### [Work request]
Copy out all lines in the data below containing the string "chart".
[Start of section]
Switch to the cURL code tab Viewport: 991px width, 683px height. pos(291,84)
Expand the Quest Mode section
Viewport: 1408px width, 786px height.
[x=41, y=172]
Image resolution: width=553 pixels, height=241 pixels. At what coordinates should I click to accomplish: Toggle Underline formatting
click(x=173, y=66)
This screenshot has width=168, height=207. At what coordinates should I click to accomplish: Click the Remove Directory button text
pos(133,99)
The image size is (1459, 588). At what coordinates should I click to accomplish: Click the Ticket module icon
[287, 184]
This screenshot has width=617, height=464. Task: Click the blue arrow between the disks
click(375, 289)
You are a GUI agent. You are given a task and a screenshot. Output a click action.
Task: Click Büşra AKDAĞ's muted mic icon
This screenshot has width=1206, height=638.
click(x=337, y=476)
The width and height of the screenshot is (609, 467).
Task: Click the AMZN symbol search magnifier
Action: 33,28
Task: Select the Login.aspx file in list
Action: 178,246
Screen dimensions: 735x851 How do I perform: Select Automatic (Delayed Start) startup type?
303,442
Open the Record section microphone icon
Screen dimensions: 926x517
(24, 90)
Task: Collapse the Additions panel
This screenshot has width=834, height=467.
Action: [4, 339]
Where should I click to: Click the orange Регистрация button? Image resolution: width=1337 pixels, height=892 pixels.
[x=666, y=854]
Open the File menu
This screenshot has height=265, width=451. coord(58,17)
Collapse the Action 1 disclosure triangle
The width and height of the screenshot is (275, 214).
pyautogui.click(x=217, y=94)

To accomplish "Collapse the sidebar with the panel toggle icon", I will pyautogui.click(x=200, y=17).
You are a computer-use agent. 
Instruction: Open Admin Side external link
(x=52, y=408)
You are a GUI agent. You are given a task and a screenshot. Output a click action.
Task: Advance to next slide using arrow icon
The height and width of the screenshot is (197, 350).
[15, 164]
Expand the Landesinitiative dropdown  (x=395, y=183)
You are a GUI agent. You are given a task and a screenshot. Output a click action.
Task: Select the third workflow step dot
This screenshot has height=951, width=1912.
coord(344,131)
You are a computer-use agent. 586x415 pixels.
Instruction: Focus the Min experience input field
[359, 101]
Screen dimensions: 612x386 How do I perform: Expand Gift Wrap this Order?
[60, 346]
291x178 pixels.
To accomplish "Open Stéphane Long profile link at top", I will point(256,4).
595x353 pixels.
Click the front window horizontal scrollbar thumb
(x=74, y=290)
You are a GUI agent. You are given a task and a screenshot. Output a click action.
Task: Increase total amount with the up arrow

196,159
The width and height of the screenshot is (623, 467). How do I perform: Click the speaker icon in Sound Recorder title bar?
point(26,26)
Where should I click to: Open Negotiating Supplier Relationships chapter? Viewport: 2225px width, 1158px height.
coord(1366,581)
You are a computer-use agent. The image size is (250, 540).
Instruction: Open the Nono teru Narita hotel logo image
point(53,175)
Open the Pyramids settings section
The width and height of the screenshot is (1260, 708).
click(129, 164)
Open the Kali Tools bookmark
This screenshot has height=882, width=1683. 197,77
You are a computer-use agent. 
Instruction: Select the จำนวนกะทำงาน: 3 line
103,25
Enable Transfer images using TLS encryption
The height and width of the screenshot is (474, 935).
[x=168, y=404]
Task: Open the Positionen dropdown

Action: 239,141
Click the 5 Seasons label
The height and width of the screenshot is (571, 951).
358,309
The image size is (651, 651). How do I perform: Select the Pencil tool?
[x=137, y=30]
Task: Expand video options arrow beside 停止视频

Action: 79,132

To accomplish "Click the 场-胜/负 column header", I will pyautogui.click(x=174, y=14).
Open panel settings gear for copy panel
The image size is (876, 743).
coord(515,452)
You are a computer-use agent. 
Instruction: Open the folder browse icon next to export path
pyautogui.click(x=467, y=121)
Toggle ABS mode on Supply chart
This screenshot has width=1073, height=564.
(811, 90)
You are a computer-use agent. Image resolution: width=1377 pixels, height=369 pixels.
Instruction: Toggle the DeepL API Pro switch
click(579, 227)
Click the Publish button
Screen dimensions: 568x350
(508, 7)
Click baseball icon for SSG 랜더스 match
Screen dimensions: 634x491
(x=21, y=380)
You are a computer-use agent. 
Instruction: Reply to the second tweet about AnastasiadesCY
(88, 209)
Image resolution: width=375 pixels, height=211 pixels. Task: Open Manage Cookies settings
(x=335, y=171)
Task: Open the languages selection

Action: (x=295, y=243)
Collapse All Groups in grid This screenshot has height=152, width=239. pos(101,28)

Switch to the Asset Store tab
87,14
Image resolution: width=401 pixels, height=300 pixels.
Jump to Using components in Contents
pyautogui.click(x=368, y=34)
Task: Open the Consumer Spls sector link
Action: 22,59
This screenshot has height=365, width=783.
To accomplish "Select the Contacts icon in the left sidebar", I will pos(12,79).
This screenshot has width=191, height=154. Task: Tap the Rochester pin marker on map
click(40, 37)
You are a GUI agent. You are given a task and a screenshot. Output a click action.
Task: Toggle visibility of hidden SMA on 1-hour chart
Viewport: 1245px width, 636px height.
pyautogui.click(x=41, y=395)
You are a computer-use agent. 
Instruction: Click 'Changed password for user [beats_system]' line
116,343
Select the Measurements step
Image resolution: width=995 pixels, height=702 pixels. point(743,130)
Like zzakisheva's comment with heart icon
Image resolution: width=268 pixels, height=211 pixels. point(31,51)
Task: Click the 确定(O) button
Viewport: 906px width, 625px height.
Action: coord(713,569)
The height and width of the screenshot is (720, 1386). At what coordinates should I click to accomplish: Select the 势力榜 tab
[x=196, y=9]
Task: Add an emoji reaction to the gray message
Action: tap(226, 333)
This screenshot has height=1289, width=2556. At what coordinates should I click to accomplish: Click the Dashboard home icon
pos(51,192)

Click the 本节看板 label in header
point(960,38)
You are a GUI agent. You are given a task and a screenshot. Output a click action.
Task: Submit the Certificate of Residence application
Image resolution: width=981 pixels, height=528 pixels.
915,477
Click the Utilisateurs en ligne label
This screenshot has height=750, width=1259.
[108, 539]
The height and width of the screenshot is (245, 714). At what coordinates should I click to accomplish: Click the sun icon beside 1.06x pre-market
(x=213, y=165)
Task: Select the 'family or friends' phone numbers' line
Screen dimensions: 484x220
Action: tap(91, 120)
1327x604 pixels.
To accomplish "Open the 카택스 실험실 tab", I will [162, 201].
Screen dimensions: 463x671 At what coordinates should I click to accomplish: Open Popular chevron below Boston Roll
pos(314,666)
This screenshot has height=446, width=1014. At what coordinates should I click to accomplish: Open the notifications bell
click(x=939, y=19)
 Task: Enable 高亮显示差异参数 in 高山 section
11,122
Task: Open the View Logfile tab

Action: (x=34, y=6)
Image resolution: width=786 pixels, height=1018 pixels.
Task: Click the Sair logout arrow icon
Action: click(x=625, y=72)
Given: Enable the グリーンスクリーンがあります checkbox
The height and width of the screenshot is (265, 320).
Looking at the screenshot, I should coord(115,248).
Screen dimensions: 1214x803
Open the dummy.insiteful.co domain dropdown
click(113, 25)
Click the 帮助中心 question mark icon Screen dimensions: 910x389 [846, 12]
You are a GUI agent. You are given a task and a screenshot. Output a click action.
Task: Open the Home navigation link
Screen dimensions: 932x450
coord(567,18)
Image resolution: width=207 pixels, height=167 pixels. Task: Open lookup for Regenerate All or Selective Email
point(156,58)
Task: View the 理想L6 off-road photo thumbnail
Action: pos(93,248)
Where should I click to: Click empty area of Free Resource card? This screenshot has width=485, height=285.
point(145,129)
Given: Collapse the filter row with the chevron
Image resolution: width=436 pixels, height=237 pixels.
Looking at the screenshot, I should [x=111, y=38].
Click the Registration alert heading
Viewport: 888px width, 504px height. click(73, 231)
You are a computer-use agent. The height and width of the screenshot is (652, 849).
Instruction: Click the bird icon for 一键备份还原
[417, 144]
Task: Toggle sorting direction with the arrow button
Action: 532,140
[End of section]
### [Problem solution]
Toggle ABS mode on Supply chart
Task: Toggle visibility of hidden SMA on 1-hour chart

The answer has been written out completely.